23 - 10 Funfact

757 99 18
                                    

Hawa dingin masih menyelimuti pagi ini akibat hujan semalam. Bercak coklat di lantai serta genangan air di beberapa tempat tertentu terlihat begitu jelas. Embun-embun mulai berevaporasi tatkala sang surya menampakkan diri. Surya menyingsing, menyalurkan kehangatan pagi penduduk bumi.

Aktifitas di pagi yang dingin memang cocok untuk kembali menarik selimut, bergemulat di bawah lilitan hangatnya selimut tebal di kamar. Namun, tentu saja hal itu sangat mustahil dilakukan para pelajar karena mereka berkewajiban ke sekolah guna menuntut ilmu.

Suara Pak Barata menggelegar, meramaikan suasana pagi hari. Meneriaki setiap siswa yang tidak taat akan peraturan sekolah.

"Dasinya Jo!" tegur guru pria tersebut.

"Almetnya dipakai!"

"Ya Gusti, bocah bandelnya nggak bisa diobati," keluh Pak Barata.

Di kantin sekolah, Apin dan Aldev memilih sarapan dengan tenang. Garza, si ketua osis itu ikut menertibkan seluruh siswa SMA Angkasa.

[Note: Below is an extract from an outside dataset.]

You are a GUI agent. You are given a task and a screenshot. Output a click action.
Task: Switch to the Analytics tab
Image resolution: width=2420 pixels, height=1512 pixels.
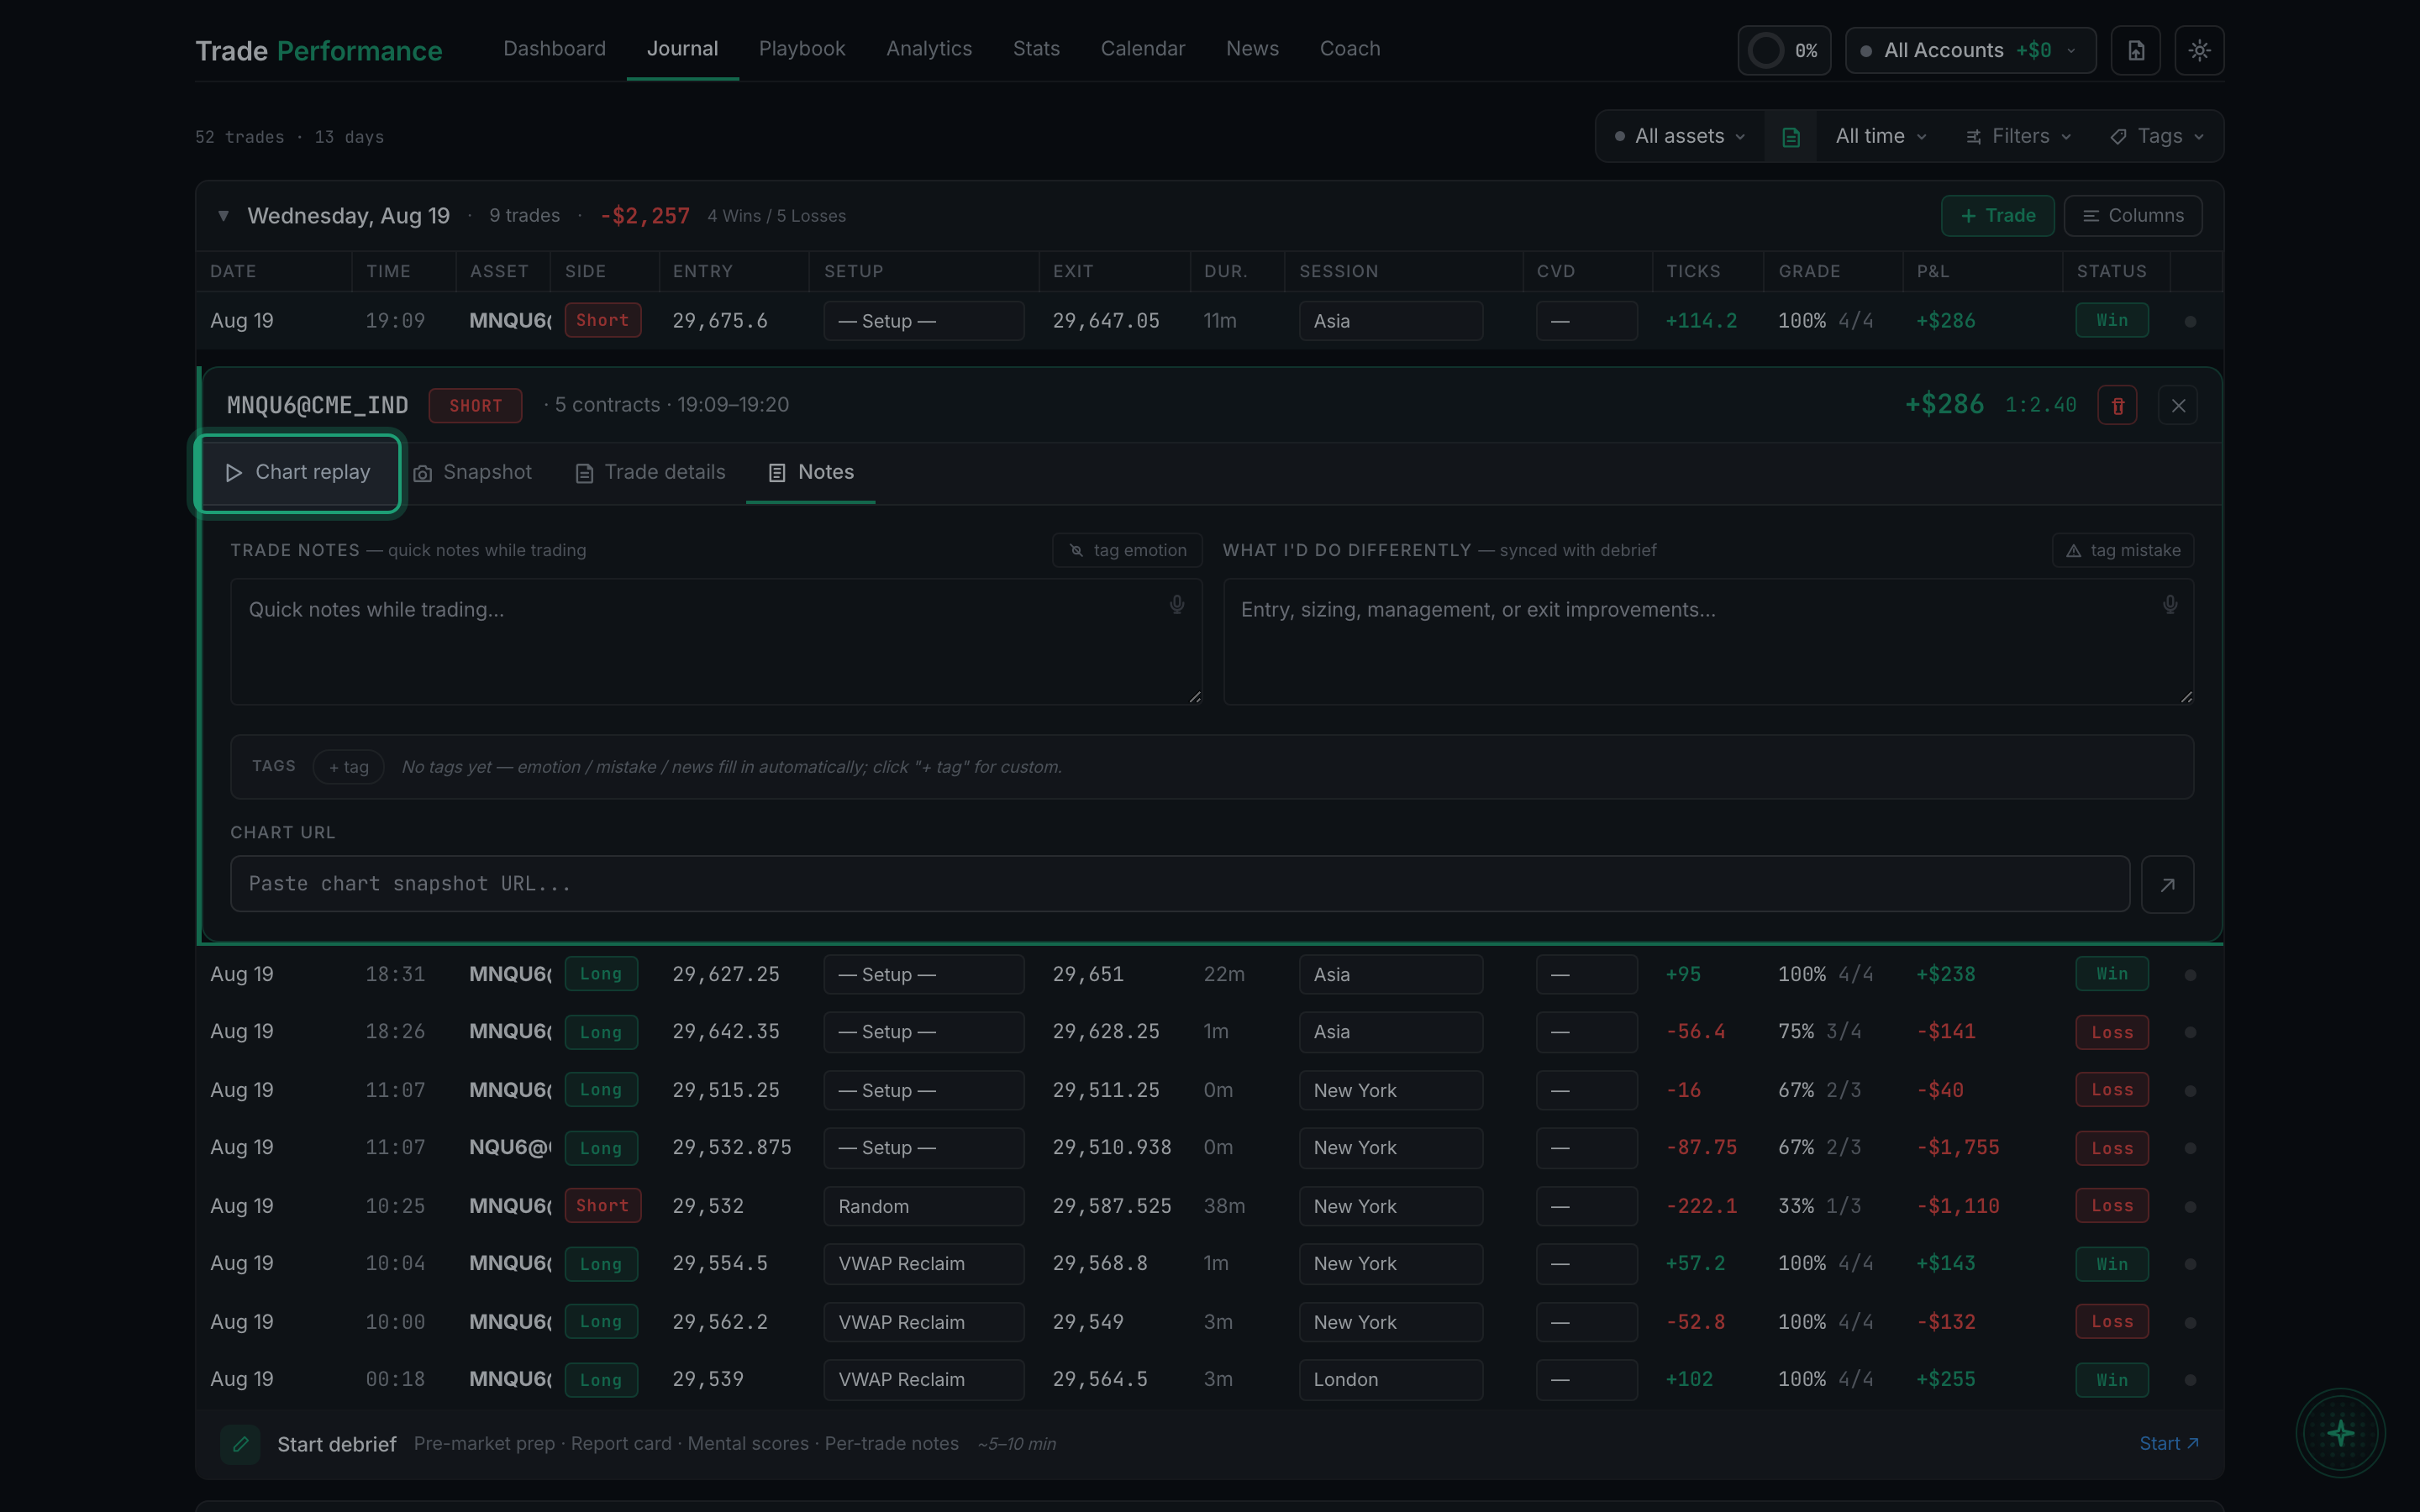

Aldev melirik Apin yang terlihat tidak bersemangat. Cowok itu banyak melamun sejak tadi. Bahkan perlu dicatat dalam sejarah perbakpaoan seorang Ravindra Azamelvoz bahwa hari ini pertama kalinya ketua bakpao itu tidak nafsu menyantap bakpao di hadapannya. Bibirnya tertutup rapat, mengunyah bakpao dalam tenang dan lamban.

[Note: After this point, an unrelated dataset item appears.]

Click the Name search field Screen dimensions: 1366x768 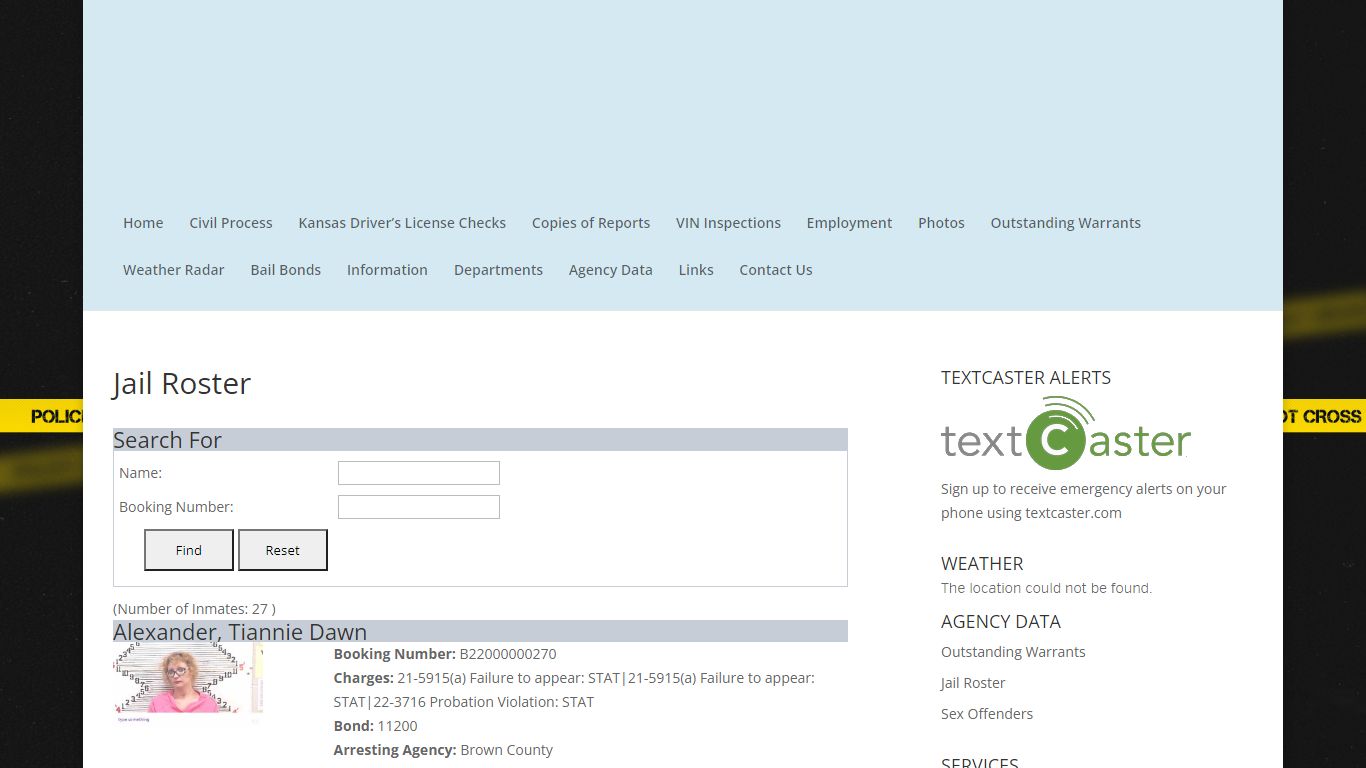pos(419,473)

"Mikirin hutang Negara lo?" tanya Aldev.

"Galau gue, harga bakpao naik lima ratus rupiah," ucap Apin.

"Mau naik gocap juga pasti lo beli."

"Ya enggak lah, anjir. Nggak worth it, kecuali kalau dapet gift Mbak Karina gitu baru gue borong."

"Kegilaan lo emang udah stadium akhir," tukas Aldev sambil menggelengkan kepala tak habis pikir.

"Masih aman kalau belum terverifikasi pasien RSJ."

"Bahkan RSJ aja kayaknya nggak sanggup tanganin lo---"

"Oh jelas, gue terlalu mempesona," sela Apin penuh percaya diri.

Aldev memutar malas matanya. Tingkat kepercayaan diri Apin di hadapannya sangatlah tinggi.

"Jangan lupa ntar latihan basket buat tanding sama Garuda. Minggu lalu lo udah dua kali absen."

"Anjirlah, gue aja masih stres mikir presentasi nanti." Apin menjambak rambutnya sendiri.

Pikiran Apin masih tertuju pada kejadian semalam saat ia bertengkar dengan Ayyara di koridor sekolah. Ada begitu banyak hal yang menggerogoti jiwanya. Tentang alasan dia lost control untuk kesekian kalinya, tentang sebuah bentakan tak wajar, dan tentang sikap kasarnya. Apin bahkan belum berkomunikasi lagi dengan Ayyara. Semalam ia sibuk mengerjakan tugas bersama Fanny.

"Lo ambil materi apa buat presentasi?" tanya Aldev. Sontak Apin mengangkat kepalanya, menatap Aldev.

"Koloid. Niatnya alkuna tapi gue lagi stres berat."

"Berantem sama Ayyara?" tebak Aldev tepat sasaran. "Gara-gara Fanny?"

Melihat keterdiaman Apin, dapat Aldev simpulkan bahwa tebakannya benar.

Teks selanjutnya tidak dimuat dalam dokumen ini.